While I loved my PS2 and playing the utter fucking shit out of SOCOM on the thing, I was growing more interested in the big black box by Microsoft and that game called HALO. At this time, I was getting back into paintball, I wasn't sure that I could afford both masters. In winter of 2005, a meth addict broke into my duplex, and took my PS2 on a trip to the drughouse. While was shocked and heartbroken, this gave me the opportunity to switch religions.
With the insurance money and some Christmas cash, I bought an Xbox with HALO: CE...and I've never looked back. At present, I own an Elite Xbox 360, and my original Xbox, along with saving money for an Xbox One so I can play HALO 5. Yes, I know I have an addiction While retrogaming is big right now, and many of my friends are rebuying their childhood old systems, I do not look back with any type of fondness or golden nostalgia. To me, the 6th Generation of video games is really the furthest back I go when gaming, I personally think that video games, in general, keep getting better. However, I am concerned that the single player campaign is going to become an endangered species, and that online play will required no matter what. Gaming has been part of my life since 1982, and I believe it always will be.
1. HALO: Combat Evolved (2001/2011)
HALO is one of those gaming franchise that transcended beyond the console to be a multi-media empire. But, it all started on a new home video game console, and the success of the original 2001 HALO: Combat Evolved for the original Xbox gave birth to one of the greatest military sci-fi series of all time. When I bought my Xbox in 2005, I bought HALO: CE, and it was a damn nearly religious experience. I knew within a few hours, that HALO was going to be my game and that this game would be forever something special. Even to this very day, I play HALO: CE once a year, and I do not need to make nostalgia excuses for it, especially with the anniversary edition. It is a rock solid game that took the tropes and made them their prison bitch. This game carried a dynasty that expanded throughout all types of media and culture, and if it is ever made, the HALO movie could be the best video game film of all time...which is not a high bar. To me, HALO: Combat Evolved one of the best games I ever played, and we are still very much in love.
2. Call of Duty: Modern Warfare 2 (2009)
COD games are thought of in a bipolar manner by the gaming community. Some regard the COD franchise has the scourge of modern video games, and that COD encapsulates everything that is wrong with the industry. While others think of COD has a symbol of the power of video games and their rise to power and legitimacy in the wider world. With the erosion of COD franchise, it seems that the COD gravy train is ending with many saying that Call of Duty is dead.
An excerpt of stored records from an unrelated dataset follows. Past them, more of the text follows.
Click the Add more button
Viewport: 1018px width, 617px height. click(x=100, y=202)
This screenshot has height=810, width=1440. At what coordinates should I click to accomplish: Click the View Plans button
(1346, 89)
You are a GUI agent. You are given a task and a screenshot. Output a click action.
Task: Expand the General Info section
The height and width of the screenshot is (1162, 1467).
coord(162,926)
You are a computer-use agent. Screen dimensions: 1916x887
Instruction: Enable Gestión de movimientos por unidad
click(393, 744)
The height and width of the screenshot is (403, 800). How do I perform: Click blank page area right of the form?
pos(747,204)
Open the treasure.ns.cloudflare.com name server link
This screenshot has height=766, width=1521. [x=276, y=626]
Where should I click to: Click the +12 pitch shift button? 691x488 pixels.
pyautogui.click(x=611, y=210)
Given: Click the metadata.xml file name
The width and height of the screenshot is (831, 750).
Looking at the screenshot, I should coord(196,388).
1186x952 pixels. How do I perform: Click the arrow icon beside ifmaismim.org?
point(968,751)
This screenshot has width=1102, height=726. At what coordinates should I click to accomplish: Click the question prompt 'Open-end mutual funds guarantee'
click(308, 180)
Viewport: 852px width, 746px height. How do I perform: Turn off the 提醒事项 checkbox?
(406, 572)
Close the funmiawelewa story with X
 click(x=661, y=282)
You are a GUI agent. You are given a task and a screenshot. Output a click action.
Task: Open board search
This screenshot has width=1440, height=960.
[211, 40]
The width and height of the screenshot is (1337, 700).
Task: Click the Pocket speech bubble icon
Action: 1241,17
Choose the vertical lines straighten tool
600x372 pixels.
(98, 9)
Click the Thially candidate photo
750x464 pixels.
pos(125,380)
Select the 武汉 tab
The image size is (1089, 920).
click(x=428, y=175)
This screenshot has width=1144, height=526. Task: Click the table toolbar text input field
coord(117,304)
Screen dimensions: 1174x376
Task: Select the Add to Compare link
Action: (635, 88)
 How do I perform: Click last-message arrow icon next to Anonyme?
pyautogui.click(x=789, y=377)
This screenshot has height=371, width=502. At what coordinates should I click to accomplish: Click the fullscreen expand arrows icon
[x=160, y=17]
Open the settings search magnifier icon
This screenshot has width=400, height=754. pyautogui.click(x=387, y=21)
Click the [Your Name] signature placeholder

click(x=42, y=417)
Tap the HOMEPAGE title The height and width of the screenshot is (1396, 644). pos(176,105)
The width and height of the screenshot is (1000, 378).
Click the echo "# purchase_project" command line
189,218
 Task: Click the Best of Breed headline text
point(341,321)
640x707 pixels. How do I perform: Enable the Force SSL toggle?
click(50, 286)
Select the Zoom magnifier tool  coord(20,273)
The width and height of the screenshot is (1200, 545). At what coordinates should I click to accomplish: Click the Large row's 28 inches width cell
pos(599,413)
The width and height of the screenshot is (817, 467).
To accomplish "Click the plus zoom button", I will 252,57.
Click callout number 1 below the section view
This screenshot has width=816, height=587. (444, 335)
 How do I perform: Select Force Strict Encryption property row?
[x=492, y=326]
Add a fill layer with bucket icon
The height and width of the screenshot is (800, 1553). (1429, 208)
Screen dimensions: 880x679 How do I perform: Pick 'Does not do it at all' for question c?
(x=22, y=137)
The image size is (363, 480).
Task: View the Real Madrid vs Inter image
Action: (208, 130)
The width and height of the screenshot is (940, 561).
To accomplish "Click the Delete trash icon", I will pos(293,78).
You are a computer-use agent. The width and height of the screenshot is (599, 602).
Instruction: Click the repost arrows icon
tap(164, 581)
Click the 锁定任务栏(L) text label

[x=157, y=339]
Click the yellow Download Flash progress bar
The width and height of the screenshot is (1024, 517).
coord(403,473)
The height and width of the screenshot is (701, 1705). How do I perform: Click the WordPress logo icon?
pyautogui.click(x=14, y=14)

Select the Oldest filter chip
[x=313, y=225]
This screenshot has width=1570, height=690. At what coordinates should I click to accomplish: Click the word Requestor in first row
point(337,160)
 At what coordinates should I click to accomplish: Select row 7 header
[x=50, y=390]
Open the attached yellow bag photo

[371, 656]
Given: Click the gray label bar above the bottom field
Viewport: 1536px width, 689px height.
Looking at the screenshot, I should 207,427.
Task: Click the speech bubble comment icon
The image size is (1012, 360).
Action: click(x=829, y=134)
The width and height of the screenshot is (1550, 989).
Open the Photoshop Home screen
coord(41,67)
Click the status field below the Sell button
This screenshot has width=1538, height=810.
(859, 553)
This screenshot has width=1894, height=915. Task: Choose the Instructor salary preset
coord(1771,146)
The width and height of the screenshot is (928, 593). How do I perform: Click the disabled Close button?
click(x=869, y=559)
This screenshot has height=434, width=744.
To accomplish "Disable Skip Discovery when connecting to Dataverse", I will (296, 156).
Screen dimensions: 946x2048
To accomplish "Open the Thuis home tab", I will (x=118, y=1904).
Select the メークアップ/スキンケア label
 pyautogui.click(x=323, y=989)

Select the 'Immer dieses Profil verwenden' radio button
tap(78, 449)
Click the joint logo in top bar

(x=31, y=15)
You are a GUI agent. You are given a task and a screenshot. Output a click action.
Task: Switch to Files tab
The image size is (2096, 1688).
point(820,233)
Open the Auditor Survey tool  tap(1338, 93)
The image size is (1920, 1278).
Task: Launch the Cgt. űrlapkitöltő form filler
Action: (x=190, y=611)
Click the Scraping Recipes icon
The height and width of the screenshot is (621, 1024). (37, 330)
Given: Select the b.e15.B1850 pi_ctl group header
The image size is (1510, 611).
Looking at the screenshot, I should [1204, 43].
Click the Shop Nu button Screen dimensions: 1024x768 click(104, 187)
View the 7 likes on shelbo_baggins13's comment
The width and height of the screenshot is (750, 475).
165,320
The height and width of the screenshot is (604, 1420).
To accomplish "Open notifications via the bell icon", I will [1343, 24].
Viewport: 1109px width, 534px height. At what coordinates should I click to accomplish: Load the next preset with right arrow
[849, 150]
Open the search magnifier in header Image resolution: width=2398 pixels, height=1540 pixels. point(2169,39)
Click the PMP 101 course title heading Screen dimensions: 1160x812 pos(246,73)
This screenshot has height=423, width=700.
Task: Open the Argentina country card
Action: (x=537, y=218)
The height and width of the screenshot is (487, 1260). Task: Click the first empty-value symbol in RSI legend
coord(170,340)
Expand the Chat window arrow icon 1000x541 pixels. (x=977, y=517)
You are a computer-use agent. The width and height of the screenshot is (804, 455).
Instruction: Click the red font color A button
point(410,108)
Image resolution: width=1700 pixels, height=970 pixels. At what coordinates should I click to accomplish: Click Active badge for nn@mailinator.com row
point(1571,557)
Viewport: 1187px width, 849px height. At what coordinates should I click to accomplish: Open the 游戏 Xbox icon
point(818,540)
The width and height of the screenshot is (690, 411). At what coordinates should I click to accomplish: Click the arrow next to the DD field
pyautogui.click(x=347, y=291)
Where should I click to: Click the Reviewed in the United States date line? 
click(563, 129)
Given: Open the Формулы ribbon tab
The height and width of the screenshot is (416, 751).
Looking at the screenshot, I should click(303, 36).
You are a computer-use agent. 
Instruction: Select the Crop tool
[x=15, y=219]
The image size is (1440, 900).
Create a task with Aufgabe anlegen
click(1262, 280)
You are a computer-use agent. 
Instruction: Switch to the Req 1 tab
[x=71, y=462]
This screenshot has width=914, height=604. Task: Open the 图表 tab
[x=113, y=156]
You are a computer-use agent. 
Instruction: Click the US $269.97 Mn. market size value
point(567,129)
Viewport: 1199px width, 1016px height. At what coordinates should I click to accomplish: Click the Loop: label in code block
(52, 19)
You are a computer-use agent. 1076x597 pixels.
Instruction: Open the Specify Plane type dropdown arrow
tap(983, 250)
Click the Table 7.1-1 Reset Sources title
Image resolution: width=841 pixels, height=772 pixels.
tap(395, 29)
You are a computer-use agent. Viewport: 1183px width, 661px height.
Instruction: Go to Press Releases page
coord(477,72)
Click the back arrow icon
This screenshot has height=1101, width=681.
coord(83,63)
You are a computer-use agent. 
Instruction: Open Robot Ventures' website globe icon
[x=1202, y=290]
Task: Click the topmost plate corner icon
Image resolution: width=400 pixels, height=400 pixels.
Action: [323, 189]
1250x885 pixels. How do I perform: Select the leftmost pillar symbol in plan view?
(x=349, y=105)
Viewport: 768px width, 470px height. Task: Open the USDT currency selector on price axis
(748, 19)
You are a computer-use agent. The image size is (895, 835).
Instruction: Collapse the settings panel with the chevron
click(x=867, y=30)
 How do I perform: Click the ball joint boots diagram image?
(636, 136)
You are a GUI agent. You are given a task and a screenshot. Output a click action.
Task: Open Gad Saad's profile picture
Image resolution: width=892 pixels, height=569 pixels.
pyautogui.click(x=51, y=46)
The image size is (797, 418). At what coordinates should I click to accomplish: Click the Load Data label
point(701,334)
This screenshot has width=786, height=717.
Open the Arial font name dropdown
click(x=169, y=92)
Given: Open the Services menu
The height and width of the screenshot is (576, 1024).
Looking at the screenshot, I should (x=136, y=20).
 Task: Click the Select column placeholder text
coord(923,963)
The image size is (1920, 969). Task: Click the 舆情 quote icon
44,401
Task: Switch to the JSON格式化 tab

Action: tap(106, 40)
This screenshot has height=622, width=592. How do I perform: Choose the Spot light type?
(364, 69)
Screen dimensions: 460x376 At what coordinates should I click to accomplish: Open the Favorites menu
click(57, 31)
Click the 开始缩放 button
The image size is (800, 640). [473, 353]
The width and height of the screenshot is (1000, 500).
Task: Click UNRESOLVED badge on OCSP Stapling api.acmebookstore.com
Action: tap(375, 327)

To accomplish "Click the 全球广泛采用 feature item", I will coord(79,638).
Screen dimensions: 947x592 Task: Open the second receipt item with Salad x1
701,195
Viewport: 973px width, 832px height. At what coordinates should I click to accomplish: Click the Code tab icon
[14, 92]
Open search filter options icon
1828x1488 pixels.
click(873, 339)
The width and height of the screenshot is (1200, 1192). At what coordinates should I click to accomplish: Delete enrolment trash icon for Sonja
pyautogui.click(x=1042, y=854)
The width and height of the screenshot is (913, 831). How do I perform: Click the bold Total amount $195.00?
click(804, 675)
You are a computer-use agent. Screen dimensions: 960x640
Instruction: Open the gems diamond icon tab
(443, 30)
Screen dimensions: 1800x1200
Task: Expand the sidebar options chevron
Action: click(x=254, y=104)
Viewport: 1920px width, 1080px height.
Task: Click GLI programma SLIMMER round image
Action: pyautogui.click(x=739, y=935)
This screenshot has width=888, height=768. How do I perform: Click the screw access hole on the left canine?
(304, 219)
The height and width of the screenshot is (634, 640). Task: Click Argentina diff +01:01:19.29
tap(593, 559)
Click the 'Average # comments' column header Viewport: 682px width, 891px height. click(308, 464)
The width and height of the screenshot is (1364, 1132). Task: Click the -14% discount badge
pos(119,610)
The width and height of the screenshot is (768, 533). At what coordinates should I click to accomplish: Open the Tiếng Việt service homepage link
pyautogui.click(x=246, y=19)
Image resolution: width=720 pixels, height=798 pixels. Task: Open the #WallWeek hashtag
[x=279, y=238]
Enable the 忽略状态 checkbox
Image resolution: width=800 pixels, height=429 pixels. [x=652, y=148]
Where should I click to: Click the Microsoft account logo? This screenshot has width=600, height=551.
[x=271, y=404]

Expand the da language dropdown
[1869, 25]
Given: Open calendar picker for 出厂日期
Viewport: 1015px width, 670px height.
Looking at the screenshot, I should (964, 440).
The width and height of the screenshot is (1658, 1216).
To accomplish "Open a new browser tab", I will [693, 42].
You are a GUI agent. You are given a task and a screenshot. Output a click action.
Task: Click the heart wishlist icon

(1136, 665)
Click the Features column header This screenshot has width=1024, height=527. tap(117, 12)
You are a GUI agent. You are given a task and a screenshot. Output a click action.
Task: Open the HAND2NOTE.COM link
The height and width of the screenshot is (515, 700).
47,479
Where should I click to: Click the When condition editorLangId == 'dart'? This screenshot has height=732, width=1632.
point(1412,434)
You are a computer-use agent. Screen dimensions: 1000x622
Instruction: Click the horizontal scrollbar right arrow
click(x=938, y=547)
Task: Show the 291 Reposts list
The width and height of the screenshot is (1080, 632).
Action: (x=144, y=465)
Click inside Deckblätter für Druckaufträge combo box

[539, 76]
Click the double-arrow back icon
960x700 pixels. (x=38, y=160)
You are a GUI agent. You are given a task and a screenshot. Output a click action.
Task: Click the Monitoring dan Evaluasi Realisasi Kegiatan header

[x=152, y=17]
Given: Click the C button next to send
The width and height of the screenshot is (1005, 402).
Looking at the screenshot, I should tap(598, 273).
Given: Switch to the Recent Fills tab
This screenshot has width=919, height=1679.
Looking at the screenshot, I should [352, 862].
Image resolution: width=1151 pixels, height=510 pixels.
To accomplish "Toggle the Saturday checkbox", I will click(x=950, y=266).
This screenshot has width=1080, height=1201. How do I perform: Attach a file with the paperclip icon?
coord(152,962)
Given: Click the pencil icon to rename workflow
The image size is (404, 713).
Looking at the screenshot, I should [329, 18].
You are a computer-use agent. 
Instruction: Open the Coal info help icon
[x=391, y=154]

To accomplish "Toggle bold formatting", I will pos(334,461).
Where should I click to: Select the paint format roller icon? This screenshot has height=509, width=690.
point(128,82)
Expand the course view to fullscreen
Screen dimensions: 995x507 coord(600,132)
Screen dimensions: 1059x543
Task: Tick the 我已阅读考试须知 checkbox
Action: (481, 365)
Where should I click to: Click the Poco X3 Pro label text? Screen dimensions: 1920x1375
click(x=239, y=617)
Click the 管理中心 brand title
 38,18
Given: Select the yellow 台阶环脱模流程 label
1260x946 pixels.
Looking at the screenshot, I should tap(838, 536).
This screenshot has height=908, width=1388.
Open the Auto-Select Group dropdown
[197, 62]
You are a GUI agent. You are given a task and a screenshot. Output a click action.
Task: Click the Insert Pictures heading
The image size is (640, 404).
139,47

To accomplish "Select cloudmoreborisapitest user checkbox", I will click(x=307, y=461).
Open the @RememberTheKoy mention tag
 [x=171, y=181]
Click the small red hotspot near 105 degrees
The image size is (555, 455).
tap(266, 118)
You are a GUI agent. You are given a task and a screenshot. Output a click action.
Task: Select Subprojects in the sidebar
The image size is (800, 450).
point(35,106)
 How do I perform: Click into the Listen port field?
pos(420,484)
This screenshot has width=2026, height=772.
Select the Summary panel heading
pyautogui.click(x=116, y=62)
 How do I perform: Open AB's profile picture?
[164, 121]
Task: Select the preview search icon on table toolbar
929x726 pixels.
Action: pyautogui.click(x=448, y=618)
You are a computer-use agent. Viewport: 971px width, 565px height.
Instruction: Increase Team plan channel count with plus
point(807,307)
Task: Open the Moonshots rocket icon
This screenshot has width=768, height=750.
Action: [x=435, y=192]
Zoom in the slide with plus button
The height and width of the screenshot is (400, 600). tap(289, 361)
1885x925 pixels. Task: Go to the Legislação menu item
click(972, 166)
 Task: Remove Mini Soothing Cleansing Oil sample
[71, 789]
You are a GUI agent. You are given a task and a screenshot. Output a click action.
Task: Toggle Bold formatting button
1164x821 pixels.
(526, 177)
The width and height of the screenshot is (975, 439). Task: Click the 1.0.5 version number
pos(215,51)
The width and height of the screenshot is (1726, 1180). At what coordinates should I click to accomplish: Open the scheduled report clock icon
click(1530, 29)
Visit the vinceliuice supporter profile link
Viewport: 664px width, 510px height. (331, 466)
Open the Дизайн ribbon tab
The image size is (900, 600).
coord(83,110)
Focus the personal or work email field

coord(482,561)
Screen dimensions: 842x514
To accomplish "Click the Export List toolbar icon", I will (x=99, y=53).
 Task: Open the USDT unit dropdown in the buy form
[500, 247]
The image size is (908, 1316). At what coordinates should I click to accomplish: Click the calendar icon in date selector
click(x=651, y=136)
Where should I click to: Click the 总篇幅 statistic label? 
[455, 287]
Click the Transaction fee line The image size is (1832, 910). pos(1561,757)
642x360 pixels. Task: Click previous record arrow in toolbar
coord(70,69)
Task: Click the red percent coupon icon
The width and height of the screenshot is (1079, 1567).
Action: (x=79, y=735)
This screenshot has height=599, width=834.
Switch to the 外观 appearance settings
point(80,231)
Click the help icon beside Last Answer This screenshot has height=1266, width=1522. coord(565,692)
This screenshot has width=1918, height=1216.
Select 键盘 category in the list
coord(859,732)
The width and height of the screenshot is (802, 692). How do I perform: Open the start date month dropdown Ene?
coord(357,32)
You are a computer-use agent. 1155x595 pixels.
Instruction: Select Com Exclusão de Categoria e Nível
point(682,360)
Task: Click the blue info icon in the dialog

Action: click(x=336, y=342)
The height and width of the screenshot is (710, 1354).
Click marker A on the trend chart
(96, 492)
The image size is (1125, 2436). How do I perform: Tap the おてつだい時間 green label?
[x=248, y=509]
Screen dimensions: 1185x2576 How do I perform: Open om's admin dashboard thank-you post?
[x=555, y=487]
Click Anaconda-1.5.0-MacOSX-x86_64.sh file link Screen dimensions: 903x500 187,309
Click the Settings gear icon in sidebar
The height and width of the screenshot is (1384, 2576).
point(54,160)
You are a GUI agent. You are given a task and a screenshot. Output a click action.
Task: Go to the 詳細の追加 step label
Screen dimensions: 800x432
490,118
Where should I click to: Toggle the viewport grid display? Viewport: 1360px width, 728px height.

Proof can be seen in once proud COD gamers, who used to wasting hours in dark rooms with their Mountain Dew and Turtle Beaches, are now hid their addiction or have simply moved on, causing less players to be active in the lobbies; which only compounds the problems.
However, the game here is regarded as one of the best and most popular...and with good reason. COD:MW2 was the apex for the campaign, while Black Ops:II was the peak of the online combat experience. In MW2, we were treated to a good solid thrilling campaign that was filled with COD tropes that were not yet tropes. From rather cool Special Operations characters like Ghost, Price, and Soap, to easy-to-hate enemies, and various interesting maps to kill in (especially estate!). I still play the campaign of this game, and I still enjoy it, but it mixed with sadness. Simply put, COD have not been as good as it was during this game, and given the COD games being spit out today, it never will be again.
3. Medal of Honor (2010)
The top-of-the-cake special forces units (Tier-One) have been the subject of video games since time immoral, and they will continue to be a story element in video games for the conceivable future. This by no means infers that these Tier-One groups are represented correctly. This applies to the Call of Duty games of the world. However, in 2010, the nearly dead EA military game series, Medal of Honor was rebooted with an eye to modern warfare in Afghanistan, specifically concerning Operation: Anaconda in 2002.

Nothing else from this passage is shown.